UPDATE, June 27: Patrick Poole has posted an explosive disclosure at Pajamas Media: - that while ISA operated for almost seven years as an entity separate from the Saudi Embassy, ISA apparently never filed federal tax returns required of all operating non-profit and for-profit corporations. Patrick couldn't post an important document in that article, so he asked me to post ISA's Corporate History file from the Virginia records, clearly showing that it was an active corporation from early 1998 to the end of 2004. As such, it should have either have filed Form 1120, the federal tax return for for-profit corporations, or Form 990, the federal return for nonprofits. Since the end of 2004, ISA has apparently been a subsidiary of the Saudi Embassy.
The controversy surrounding the Islamic Saudi Academy of Virginia continues to grow. Rep. Frank Wolf, the ranking Republican of the appropriations subcommittee with jurisdiction over the State Department, wrote Secretary of State Rice (Acrobat file of the letter) to express his serious concern. "It is well known that Saudi Arabia promotes the radical Wahhabi interpretation of Islam within its own borders and has financed radical clerics abroad. Lawrence Wright's Pulitzer Prize winning book, The Looming Tower, points out that "Saudi Arabia, which constitutes only 1 percent of the world's Muslim population...supports 90 percent of the expenses of the entire faith," including "thousands of religious schools around the globe, staffed with Wahhabi imams and teachers." The ISA is funded through the Saudi government, which also funds radical madrassas along the turbulent Pakistani borders." And he sharply criticized the State Department in a handwritten note, "The State Department is not doing its duty." I recommend Steven Emerson's new article on this issue for more history of the State Department's inaction, as well as today's CQ Homeland Security story on this issue.
But the ISA is just the latest in a long line of examples of the Saudis' dissemination of Wahhabist propaganda in the United States, and Congress has already sharply criticized the Saudis for it. Almost three years ago, on November 8, 2005, the Senate Judiciary Committee held a hearing titled, "Saudi Arabia: Friend or Foe in the War on Terror?" to review how the Saudis spread such literature in mosques and schools throughout the United States. You can read the testimony delivered at the hearing by Steven Emerson, Nina Shea, and others at this website and you can download the full transcript from here. Note the defense of the Saudis by their designated representative at the hearing, Anthony Cordesman of CSIS.

**Try it:** Please print the post on the Islamic Saudi Academy word for word, starting at "But the ISA" and ending at "Cordesman of CSIS.".

**Supplied records:**
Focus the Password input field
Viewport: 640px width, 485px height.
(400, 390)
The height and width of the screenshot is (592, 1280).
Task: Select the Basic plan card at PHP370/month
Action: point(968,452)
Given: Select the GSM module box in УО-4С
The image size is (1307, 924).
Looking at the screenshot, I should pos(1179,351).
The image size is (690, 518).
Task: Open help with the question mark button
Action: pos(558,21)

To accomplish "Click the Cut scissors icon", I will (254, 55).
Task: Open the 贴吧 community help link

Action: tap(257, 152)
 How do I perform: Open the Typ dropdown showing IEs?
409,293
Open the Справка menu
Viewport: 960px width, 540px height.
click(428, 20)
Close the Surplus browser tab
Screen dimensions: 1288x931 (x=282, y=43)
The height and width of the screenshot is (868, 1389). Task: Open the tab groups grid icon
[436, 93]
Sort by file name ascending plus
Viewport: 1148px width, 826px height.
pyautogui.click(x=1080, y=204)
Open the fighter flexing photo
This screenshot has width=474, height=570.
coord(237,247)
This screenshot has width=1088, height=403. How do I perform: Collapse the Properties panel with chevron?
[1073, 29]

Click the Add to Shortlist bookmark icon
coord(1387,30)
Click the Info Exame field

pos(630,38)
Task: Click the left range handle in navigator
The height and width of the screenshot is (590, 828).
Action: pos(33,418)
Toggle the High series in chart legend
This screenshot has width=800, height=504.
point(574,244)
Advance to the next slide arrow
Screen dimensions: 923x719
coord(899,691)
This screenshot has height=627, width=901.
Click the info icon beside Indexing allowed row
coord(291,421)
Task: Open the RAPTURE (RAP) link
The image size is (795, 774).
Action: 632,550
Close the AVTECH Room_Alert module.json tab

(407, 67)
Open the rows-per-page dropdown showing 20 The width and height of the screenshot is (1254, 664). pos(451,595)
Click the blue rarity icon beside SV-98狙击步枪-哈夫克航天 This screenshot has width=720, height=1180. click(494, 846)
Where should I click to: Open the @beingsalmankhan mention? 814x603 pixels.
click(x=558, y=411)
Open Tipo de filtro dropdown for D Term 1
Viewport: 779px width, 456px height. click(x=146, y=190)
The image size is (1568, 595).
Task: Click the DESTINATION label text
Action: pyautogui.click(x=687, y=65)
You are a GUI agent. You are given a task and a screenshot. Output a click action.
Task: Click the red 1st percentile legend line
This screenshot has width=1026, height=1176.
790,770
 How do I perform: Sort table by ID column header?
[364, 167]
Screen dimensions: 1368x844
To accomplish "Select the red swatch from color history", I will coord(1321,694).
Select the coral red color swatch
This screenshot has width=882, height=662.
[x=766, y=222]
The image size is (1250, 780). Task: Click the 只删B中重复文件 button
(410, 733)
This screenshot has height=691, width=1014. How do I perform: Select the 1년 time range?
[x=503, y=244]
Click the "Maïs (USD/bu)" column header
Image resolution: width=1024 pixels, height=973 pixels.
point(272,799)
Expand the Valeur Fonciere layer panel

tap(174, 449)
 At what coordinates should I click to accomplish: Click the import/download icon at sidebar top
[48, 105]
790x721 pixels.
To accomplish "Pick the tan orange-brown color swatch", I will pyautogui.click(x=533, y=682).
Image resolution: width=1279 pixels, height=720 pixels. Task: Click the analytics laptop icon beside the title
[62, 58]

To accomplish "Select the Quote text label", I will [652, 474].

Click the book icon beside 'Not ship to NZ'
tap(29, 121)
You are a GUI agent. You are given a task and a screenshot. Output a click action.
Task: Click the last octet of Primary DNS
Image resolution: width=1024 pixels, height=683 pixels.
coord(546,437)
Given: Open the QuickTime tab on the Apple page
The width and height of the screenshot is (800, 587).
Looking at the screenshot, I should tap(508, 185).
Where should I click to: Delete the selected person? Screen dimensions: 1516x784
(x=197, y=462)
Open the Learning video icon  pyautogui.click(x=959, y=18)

**Exercise result:**
But the ISA is just the latest in a long line of examples of the Saudis' dissemination of Wahhabist propaganda in the United States, and Congress has already sharply criticized the Saudis for it. Almost three years ago, on November 8, 2005, the Senate Judiciary Committee held a hearing titled, "Saudi Arabia: Friend or Foe in the War on Terror?" to review how the Saudis spread such literature in mosques and schools throughout the United States. You can read the testimony delivered at the hearing by Steven Emerson, Nina Shea, and others at this website and you can download the full transcript from here. Note the defense of the Saudis by their designated representative at the hearing, Anthony Cordesman of CSIS.